I wanted TE to be a novel, so I deliberately focused on a problem what would affect every aspect of their lives and every relationship they had. I knew ILIR: Colby was a basic, simple idea that could be explored in a reasonably-lengthed (especially for me) short story. I know a lot of fans don't approach fiction this way, and I don't always. I had no idea how long Addiction would be. I just knew it was complicated. I thought Helen was going to be longer than it turned out. But I do think you have to ask yourself, how complicated is this conflict. How much of an affect will it have on their lives, their relationships, their culture, their times? If it's a two-person, highly focused conflict with a lot of immediacy, not much. Like [April Valentine's]...oh, please let me be right about this...Breath of Life? Where Starsky is trapped under water and Hutch has to breathe for him. This is a powerful, gripping, unforgettable story -- but there's no way it could've been a novel. It would've lost all its power if it had been dragged out too long.
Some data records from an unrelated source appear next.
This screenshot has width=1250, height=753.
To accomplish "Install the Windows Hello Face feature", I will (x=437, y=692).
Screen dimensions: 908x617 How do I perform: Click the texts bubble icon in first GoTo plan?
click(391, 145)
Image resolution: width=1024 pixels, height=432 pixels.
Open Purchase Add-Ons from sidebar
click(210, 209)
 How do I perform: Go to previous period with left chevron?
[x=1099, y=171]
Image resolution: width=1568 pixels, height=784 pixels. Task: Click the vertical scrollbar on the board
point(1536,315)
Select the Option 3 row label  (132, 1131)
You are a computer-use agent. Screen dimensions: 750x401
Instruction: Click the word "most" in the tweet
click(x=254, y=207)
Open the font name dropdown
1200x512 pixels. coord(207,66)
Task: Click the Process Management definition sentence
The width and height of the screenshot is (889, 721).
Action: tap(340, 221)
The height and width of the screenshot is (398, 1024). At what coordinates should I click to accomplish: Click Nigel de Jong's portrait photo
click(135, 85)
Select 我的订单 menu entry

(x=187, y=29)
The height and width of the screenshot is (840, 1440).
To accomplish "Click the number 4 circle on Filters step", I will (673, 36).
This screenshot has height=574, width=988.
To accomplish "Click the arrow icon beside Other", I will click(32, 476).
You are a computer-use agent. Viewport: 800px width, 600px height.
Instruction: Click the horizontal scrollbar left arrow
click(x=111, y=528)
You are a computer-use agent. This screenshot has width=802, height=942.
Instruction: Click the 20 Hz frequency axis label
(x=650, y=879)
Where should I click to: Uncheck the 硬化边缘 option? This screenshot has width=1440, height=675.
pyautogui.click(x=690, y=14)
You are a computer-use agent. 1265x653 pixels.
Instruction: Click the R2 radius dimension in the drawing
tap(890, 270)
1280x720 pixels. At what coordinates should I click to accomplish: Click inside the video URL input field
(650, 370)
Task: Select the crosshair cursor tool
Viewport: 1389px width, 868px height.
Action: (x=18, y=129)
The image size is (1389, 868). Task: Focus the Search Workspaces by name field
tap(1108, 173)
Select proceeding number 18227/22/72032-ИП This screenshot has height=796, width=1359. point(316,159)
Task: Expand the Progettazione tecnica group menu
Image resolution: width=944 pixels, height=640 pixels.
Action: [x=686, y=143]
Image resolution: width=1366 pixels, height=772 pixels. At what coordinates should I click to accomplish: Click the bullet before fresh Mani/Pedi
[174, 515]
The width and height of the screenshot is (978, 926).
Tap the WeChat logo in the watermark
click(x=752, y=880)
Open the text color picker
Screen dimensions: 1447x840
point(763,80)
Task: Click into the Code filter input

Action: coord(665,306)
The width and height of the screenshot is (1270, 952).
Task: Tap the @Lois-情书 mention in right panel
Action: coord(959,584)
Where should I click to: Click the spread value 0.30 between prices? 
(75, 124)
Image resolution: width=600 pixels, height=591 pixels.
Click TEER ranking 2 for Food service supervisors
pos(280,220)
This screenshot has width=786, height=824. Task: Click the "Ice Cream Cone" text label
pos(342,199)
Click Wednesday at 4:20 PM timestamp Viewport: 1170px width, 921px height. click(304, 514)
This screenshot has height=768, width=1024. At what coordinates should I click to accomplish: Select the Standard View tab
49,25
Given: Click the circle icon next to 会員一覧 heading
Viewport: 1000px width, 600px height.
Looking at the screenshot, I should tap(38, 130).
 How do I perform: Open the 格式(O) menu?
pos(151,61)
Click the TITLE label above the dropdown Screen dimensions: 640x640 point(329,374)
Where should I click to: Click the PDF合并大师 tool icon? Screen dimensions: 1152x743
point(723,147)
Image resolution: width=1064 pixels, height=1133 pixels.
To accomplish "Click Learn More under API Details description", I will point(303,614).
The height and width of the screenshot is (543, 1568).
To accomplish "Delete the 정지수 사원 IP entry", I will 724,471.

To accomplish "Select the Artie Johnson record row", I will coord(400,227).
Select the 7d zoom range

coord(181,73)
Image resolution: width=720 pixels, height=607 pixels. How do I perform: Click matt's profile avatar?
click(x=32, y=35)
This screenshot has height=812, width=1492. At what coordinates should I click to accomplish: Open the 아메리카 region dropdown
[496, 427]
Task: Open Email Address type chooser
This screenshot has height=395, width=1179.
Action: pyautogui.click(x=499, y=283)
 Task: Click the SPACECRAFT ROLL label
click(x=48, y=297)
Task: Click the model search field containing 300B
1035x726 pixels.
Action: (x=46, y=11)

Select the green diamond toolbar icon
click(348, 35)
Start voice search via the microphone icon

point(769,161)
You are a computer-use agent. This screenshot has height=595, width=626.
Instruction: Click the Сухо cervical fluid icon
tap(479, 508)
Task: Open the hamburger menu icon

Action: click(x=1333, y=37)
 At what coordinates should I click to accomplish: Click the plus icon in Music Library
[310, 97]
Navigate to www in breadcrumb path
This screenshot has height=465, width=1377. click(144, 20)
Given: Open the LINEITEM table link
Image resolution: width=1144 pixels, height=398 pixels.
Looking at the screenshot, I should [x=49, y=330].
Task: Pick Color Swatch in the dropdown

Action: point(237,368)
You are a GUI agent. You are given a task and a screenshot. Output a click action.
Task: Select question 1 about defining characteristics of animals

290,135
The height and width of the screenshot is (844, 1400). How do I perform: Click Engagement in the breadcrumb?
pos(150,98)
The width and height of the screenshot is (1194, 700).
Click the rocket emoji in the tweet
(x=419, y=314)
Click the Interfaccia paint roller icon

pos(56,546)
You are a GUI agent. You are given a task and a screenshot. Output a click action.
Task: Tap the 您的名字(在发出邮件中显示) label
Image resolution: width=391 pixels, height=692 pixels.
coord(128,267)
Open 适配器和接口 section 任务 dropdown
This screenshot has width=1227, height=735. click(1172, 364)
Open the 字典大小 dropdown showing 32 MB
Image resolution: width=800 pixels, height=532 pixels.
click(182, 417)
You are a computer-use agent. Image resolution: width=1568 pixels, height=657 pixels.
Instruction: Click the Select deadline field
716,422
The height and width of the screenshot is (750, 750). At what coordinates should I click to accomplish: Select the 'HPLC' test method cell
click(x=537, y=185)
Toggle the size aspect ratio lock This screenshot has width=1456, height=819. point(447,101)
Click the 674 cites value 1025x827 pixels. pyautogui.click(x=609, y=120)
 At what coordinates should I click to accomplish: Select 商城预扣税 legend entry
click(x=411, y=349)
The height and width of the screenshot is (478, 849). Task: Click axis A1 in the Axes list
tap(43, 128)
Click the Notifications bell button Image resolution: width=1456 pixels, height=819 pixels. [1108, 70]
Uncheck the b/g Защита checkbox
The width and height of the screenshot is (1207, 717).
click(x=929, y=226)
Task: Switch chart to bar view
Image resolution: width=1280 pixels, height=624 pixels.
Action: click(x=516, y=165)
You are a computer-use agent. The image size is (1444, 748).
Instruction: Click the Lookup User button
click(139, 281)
It was perfect the way it was presented, so that you were gripping the zine with two hands [since our favorite people *can* die in zine stories] worrying like hell what was going to happen.

A writer can save themselves a lot of aggravation if they take a good hard look at their idea before they get totally embroiled in it and realize they've bitten more off than they *want* to chew. Most complicated ideas can be pared down to make reasonable and still satisfying short stories, or slightly longer short stories. But if you ignore some of the major issues your stories raise because you just can't cope with the time and investment factor -- all reasonable problems -- don't be surprised if people are unhappy with you if you try to squeeze it all in in just a few pages.

Me, I want to learn to write like the woman who wrote Gunther's Revenge. In my hands that thing would've been a 600 page top heavy overblown monster. In her hands it was a lean, spare story with all the power packed into it of a major novel read.